Investigators in Atlanta reported complete resolution of chronic pain in a 16 year old female with SCD who had severe osteoporosis with vitamin D supplementation [2]; serum 25(OH)D levels were reported to be 20 nmol/l [2] at baseline. Bone density improved slightly (+11%) during the 20 months of follow up, and - surprisingly - chronic headaches also resolved [2]. A small scale randomized trial by the same investigators likewise showed a significant improvement in the number of days with pain in addition to physical-activity-related quality of life scores after a short course of high dose vitamin D therapy given as oral cholecalciferol [7]. Thirty-nine patients were randomized, however only 25 were available for end point analysis [7]. Serum 25(OH)D rose significantly in the initial phases of the trial and lower numbers of pain days were reported in the treatment group, although the improvement was not sustained [7]. The authors hypothesize that lower 25(OH)D in SCD could be a result of a combination of lower intake of vitamin D foods, reduced sun exposure and increased utilization of vitamin D for bone remodeling [7]. It seems unlikely, however, that the first two proposed explanations accounted for the low levels of vitamin D observed in the Jamaican and Nigerian sickle cell cohorts, relative to the general population as intake of foods high in vitamin D is universally low [24, 25] and sun exposure is extensive in these populations.

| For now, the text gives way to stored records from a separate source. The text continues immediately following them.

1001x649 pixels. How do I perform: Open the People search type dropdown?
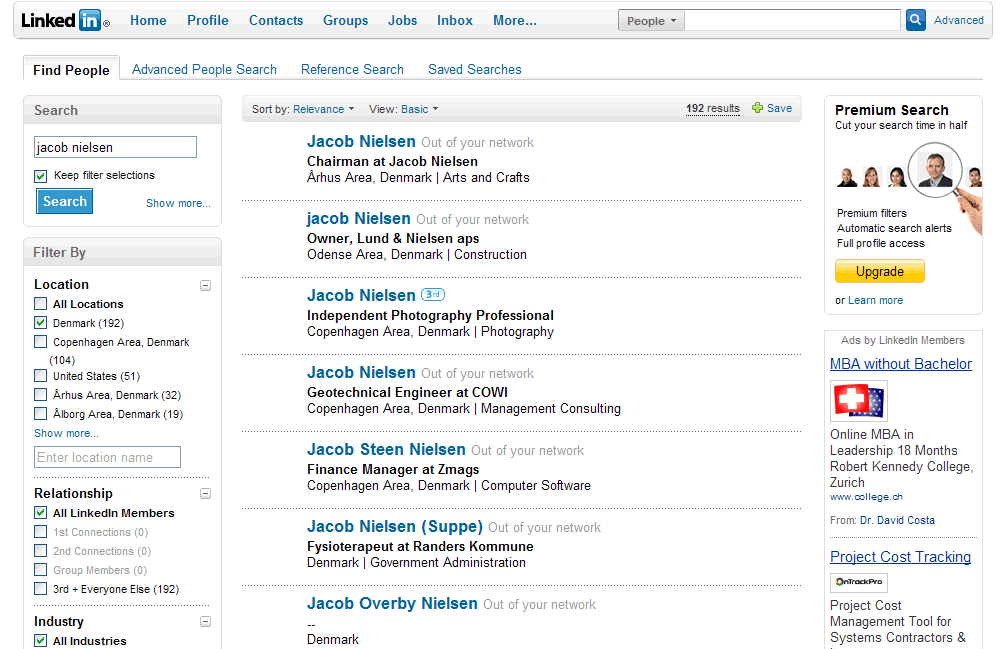click(x=651, y=21)
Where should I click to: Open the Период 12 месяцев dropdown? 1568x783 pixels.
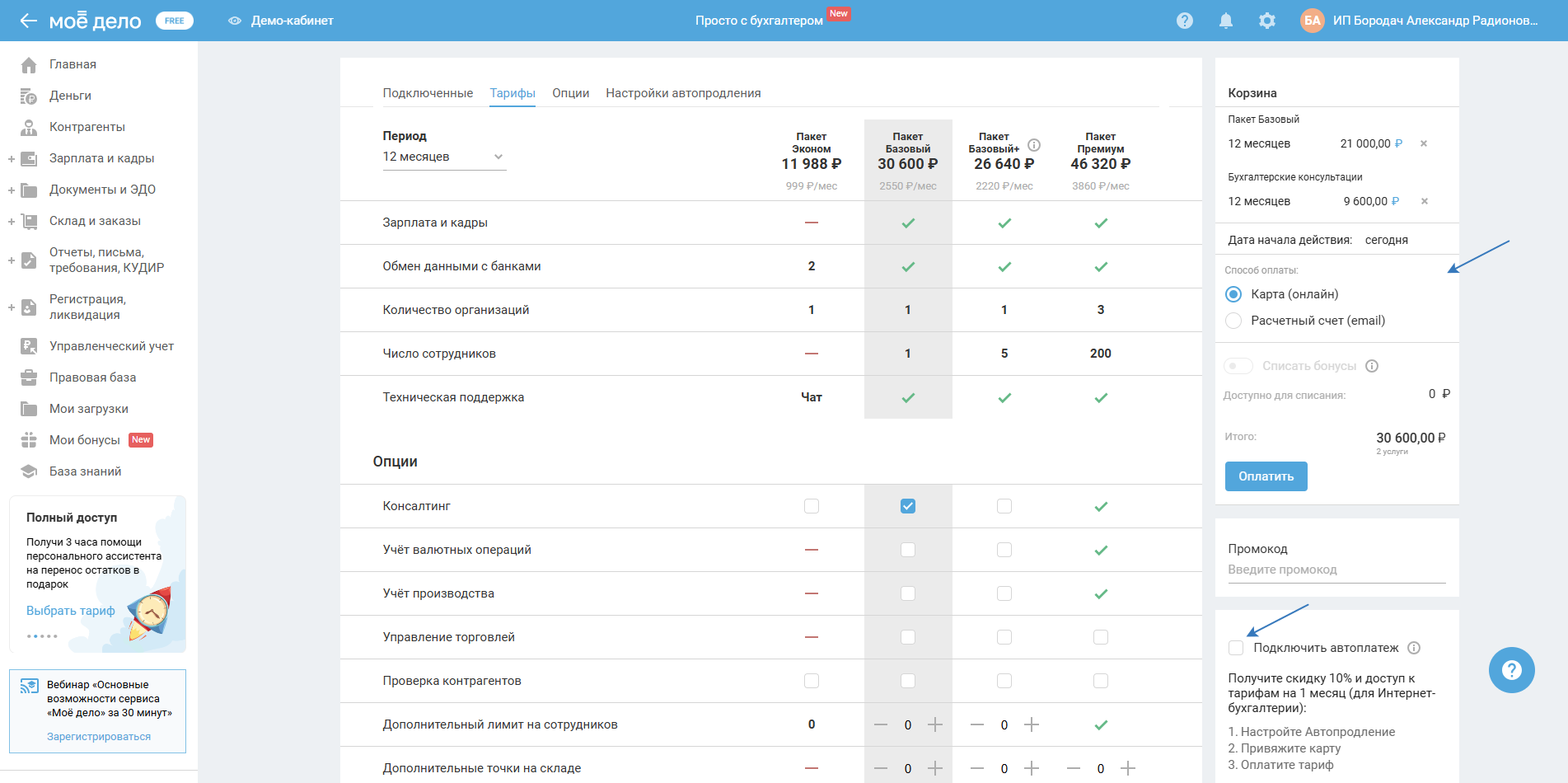[x=443, y=157]
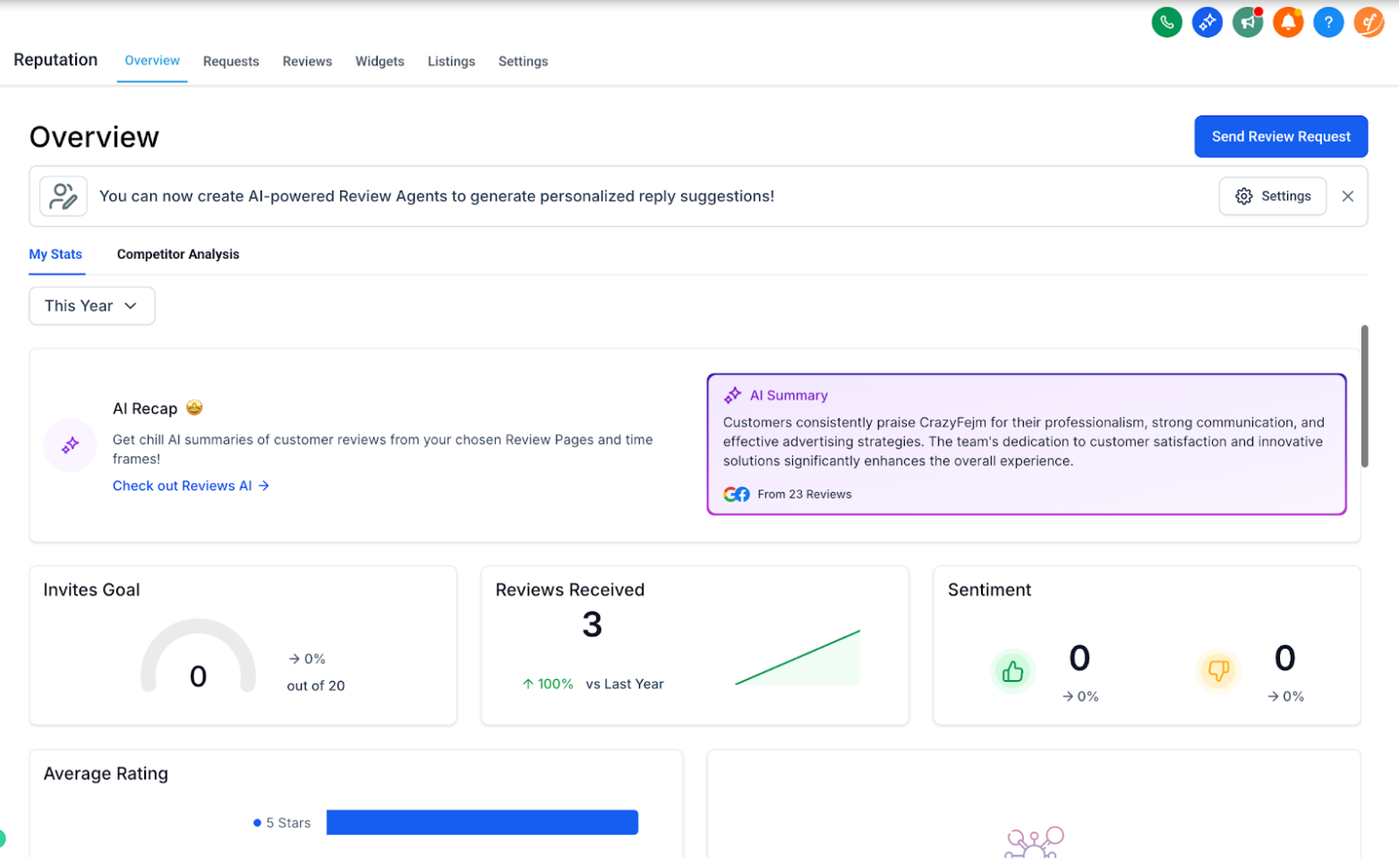Click the 5 Stars rating bar
The width and height of the screenshot is (1399, 868).
(x=482, y=822)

The potential health effects of low 25(OH)D have been widely studied [2630]. Despite claims from observational studies of a role in conditions varying from cancer to obesity, the accumulated evidence was thought to be inadequate to serve as the basis for supplementation in a recent Institute of Medicine report [1]. In a comprehensive literature review, Aloia argues forcefully that there is no evidence to support health-related consequences of relatively low 25(OH)D beyond bone health [31]. The strongest claim for an etiologic role for 25(OH)D has been made in regard to multiple sclerosis (MS), where month of conception – which in turn reflects circulating 25(OH)D in the mother – has been consistently shown to be associated with this condition in adult offspring [32]. Supplementation to prevent MS is however not currently accepted practice.

Of additional interest in relation to 25(OH)D in SCD patients in tropical countries would be the potential role in mediating immune function [33]. It is interesting to place the relative deficiency observed for patients with SCD in the tropics in the context of global patterns of 25(OH)D [34, 35]. As noted above, SCD patients in Nigeria and Jamaica have similar levels of 25(OH)D to those found among healthy African Americans [36]. As Aloia has pointed out, there are likely to be compensatory mechanisms within the metabolic pathway for 25(OH)D, particularly in the kidney, that give the system overall sufficient plasticity to maintain normal function in the face of “low” circulating 25(OH)D levels [31]. Nonetheless, placing the findings among SCD patients within this context does little to explain why circulating 25(OH)D should be lower than in controls, and nor does it entirely resolve the question of whether there could be pathologic consequences.

Conclusion

In conclusion, we have demonstrated that circulating 25(OH)D is lower in patients with SCD from equatorial regions to temperate latitudes. This finding, which appears to be characteristic of SCD, could offer a window on vitamin D metabolism if the entirety of the metabolic pathway could be described. In particular, we hypothesize that metabolic demands on the liver in SCD may have reduced the capacity to synthesize vitamin D binding protein. Whether benefits would accrue from supplementation can only be answered with sufficiently large randomized trials where patients are randomized to vitamin D or placebo.